The closure of the A628 Woodhead Pass, in both directions between the A57 and A616 junctions, disrupted significant traffic. The A628 is the main route for heavy goods vehicles moving between Greater Manchester and South Yorkshire, threading through the Longdendale Valley at altitude. When both directions close, trucks get rerouted onto the A57 Snake Pass or the M62 corridor — adding considerable travel time for logistics operators.
The 400 square metre figure recorded at 11:00 on 25 June should be understood as a snapshot, not the final extent of the fire. Moorland wildfires are difficult to contain at night. Limited visibility from the air, uneven ground, and smoldering deep within peat layers can allow the fire to spread before dawn, with the visible edge understating what's burning beneath the surface. Whether the fire grew further after that 11:00 assessment remains unconfirmed in available sources.
The timing — late June, following a period of heightened wildfire risk across upland England — fits a familiar seasonal pattern for the South Pennines. The moors above Glossop and Tintwistle have experienced repeated fires in recent years. The dominant land cover here is degraded blanket bog and managed grouse moorland, both of which carry high fuel loads when dry. Restoration of Sphagnum moss — the spongy plant that naturally holds water — is being actively pursued by groups including Moors for the Future Partnership. Wet peat burns less readily, but this restoration work is a decades-long process, leaving large areas still vulnerable in the near term.
Fighting moorland fires poses specific challenges distinct from structural fires. Water supply is the critical bottleneck; access tracks limit where fire engines can position themselves; and the risk that crews could become trapped if the fire shifts unexpectedly means careful sector management.
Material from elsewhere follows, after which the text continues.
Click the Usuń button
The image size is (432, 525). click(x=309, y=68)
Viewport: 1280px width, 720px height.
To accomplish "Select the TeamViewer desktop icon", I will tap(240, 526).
The dedicated water carrier deployed here reflects standard moorland protocols, where tanker shuttles to static water sources or streams substitute for the hydrant infrastructure that does not exist at altitude.
No casualties or property damage were reported in verified coverage of this incident.
From a wider view, this fire sits within a growing challenge for rural England. The South Pennines have shifted toward drier conditions in recent decades, and the mix of degraded bog, managed moorland, and limited restoration capacity means large acreages remain kindling-like during summer months. Each incident of this scale requires substantial cross-border coordination and diverts emergency resources from other duties. The closure of a trans-Pennine artery, even temporarily, ripples through regional logistics and commuter patterns — a reminder that wildfire risk, once thought of as a distant or exceptional threat, now shapes planning and response across upland Britain.